This patent is for the split-stream method of encoding that permits Mill CPUs to decode extremely wide instructions (those with many independent operations in each instruction) using a compact and flexible variable-length encoding that is also fast to decode. The stream of instructions that is the program being executed is split into two streams of half-instructions that are stored separately in memory but are processed in lock-step by the CPU decoder. Because wide fixed length instruction encodings use an impractical amount of cache and memory, and variable-length encodings take time polynomial in the width, instruction decode on legacy CPUs is limited to eight operations per cycle or fewer; Mill split-stream encoding supports instruction widths of over thirty operations decoded per cycle. In addition, split-stream permits doubling the amount of instruction cache with no clock or pipeline penalty.
Split-stream encoding is described here in a way that is more accessible than the patent text.
U.S. Patent 9,513,921 – Computer Processor Employing Temporal Addressing For Storage of Transient Operands
This patent is for the Belt, the Mill CPU mechanism that replaces the function of the general registers used for temporary storage in legacy CPUs.

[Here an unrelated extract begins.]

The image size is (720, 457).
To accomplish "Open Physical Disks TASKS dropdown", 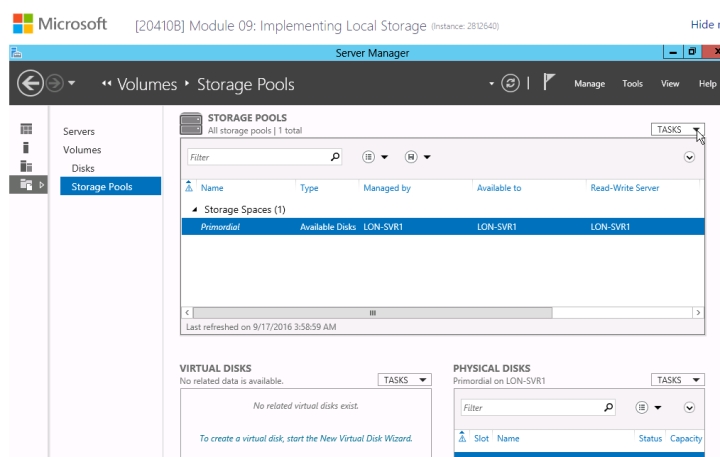I will [x=677, y=380].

Because the Belt entry is write-once-read-many, the Mill is immune the ordering hazards (WAW, RAW, WAR) that force use of massive numbers of rename registers in legacy CPUs. Removing the rename registers and their associated power-hungry circuitry leads to a more compact layout for better yield and lower cost, and saves the pipeline delay of the several stages devoted to rename translation.
The Belt is described here in a way that is more accessible than the patent text.
This patent is for the per-byte validation used in Mill caches. Each byte has an extra bit that indicates whether the data in that byte is valid, or must be found lower in the memory hierarchy. The valid-bits obviate the write buffers and consolidating buffers used by legacy CPUs that must update entire cache lines, a substantial saving in power, area and complexity. In addition, a Mill store operation takes effect at once and need not wait for a line to be read from external memory, so slow memory barrier operations are not needed by the Mill program.
The per-byte cache validation is described here in a way that is more accessible than the patent text.
This patent covers two different ways to use meta-information in pointer formats. In one use, each pointer carries a few “event” bits besides the target address of the pointer, which are checked against several mask registers in the CPU whenever executing a memory operation – load, store, or specifically storing a pointer; a match triggers a trap to application software or the runtime system. When set appropriately, the event bits speed up certain kinds of garbage collection and detect several kinds of security violations.
In the second use, the pointer format holds granularity information, and pointer arithmetic and array access operations can be checked by hardware for bounds violations without requiring memory tag bits or increasing the size of a pointer.